By Javier Collado, Maria Kalemanov, Antonio Martínez-Sánchez, Felix Campelo, Wolfgang Baumeister, Christopher J Stefan, Ruben Fernández-Busnadiego

Posted 15 Mar 2019
bioRxiv DOI: 10.1101/578427 (published DOI: 10.1016/j.devcel.2019.10.018)

Membrane contact sites (MCS) between the endoplasmic reticulum (ER) and the plasma membrane (PM) play fundamental roles in all eukaryotic cells. ER-PM MCS are particularly abundant in S. cerevisiae, where approximately half of the PM surface is covered by cortical ER (cER). Several proteins, including Ist2, Scs2/22 and Tcb1/2/3 are implicated in cER formation, but the specific roles of these molecules are poorly understood. Here we use cryo-electron tomography to show that ER-PM tethers are key determinants of cER morphology.
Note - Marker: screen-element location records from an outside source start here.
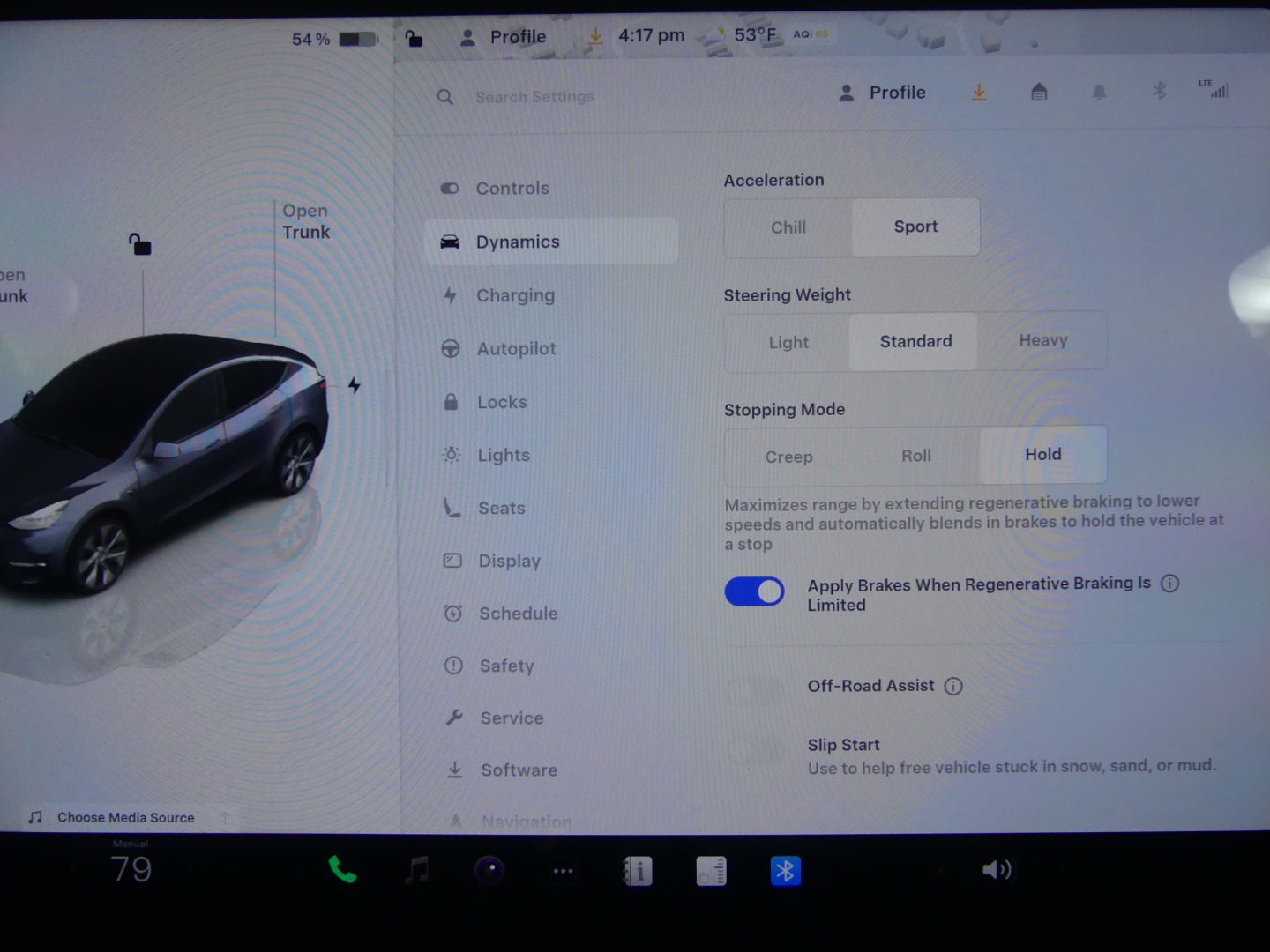Open Profile dropdown in settings header
This screenshot has width=1270, height=952.
(x=882, y=93)
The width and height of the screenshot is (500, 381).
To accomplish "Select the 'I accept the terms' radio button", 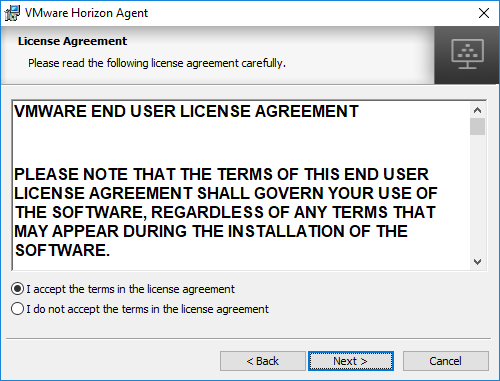I will (x=17, y=289).
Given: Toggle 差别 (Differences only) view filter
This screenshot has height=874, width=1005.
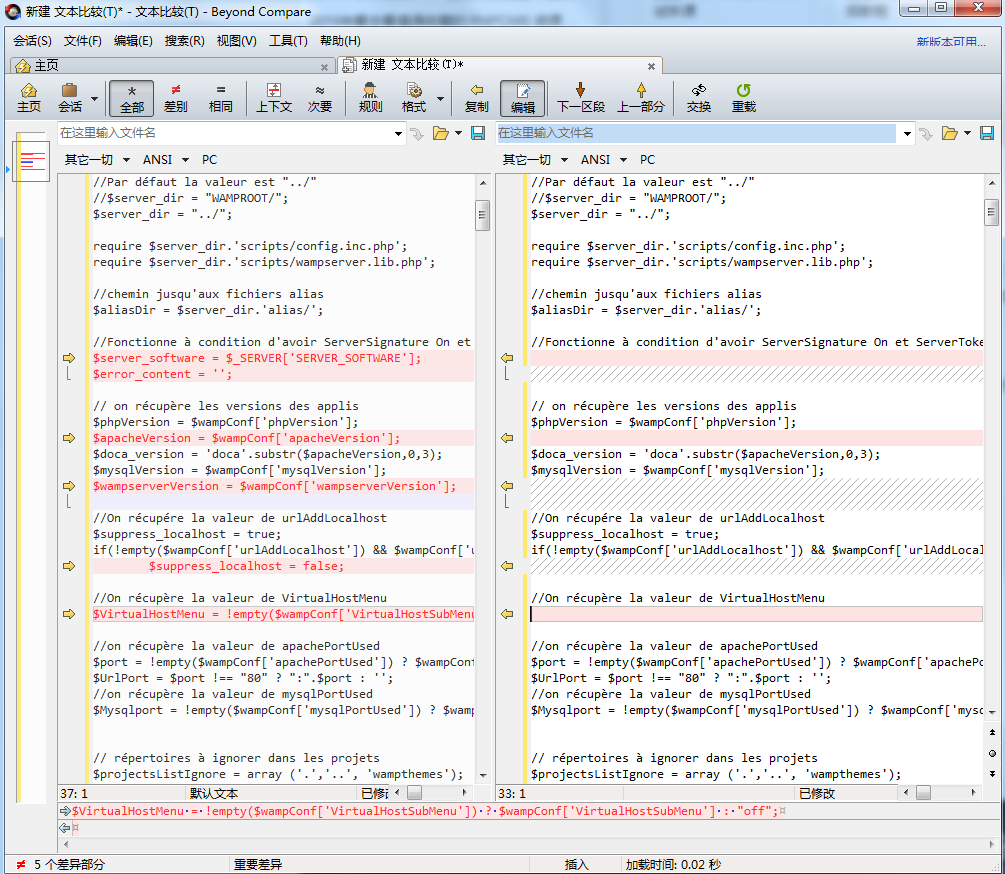Looking at the screenshot, I should pos(176,97).
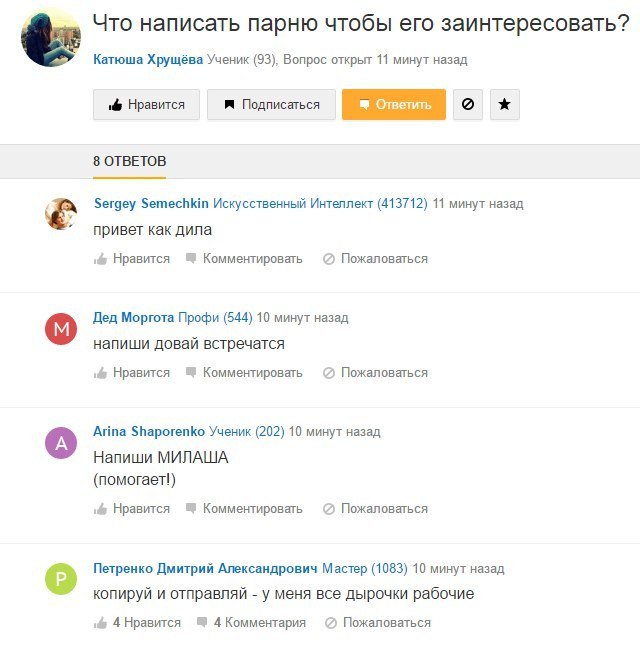
Task: Like Петренко's answer with 4 Нравится
Action: pos(137,622)

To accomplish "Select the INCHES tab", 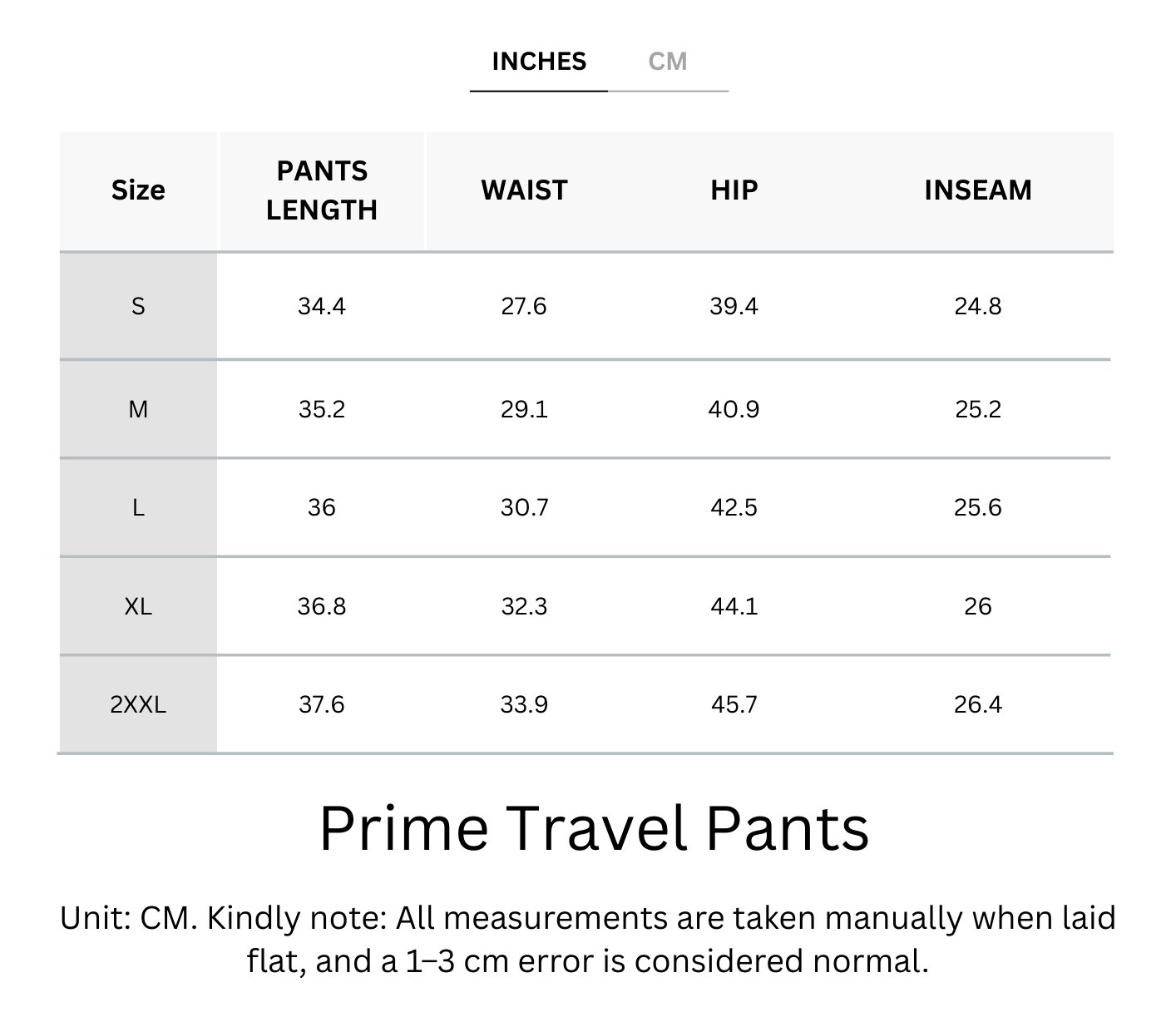I will pos(539,62).
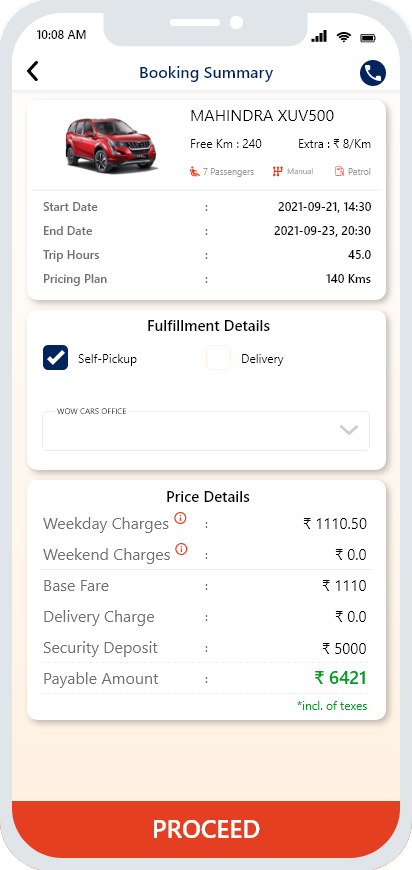
Task: Expand the Wow Cars Office dropdown arrow
Action: (x=349, y=430)
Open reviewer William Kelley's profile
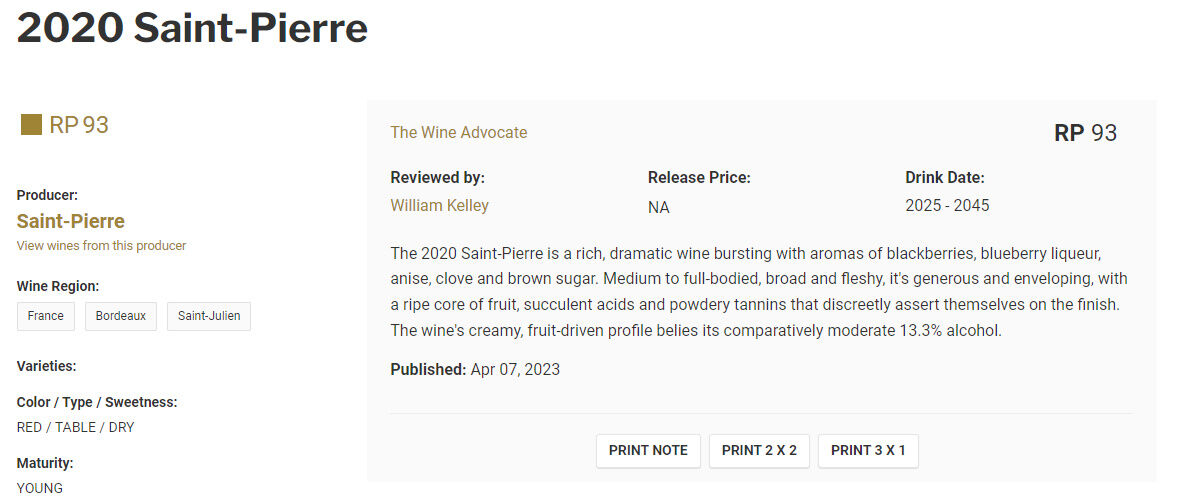Image resolution: width=1194 pixels, height=497 pixels. [x=439, y=206]
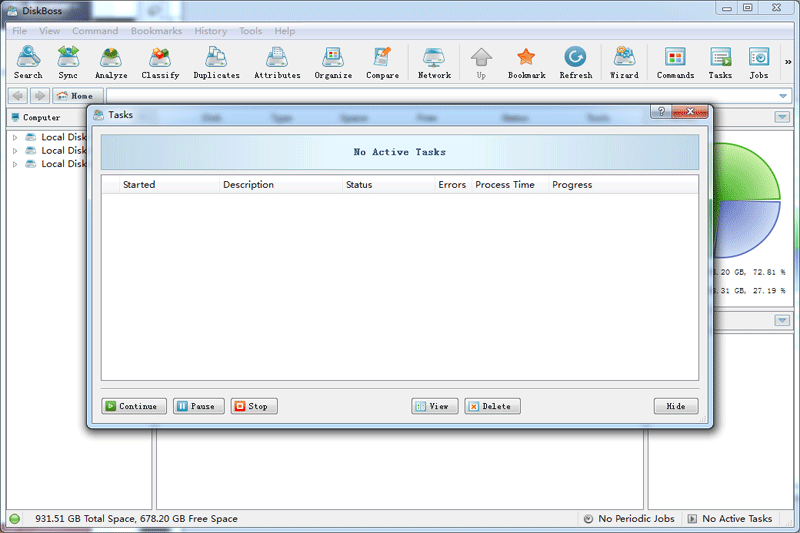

In particular, Tcb proteins form peaks of extreme curvature on the cER membrane facing the PM. Semi-quantitative modeling and functional assays suggest that Tcb-mediated cER peaks facilitate the transport of lipids from the cER to the PM, necessary to maintain PM integrity under stress conditions. ER peaks were also present at other MCS, implying that membrane curvature enforcement may be a widespread mechanism to expedite lipid transport at MCS.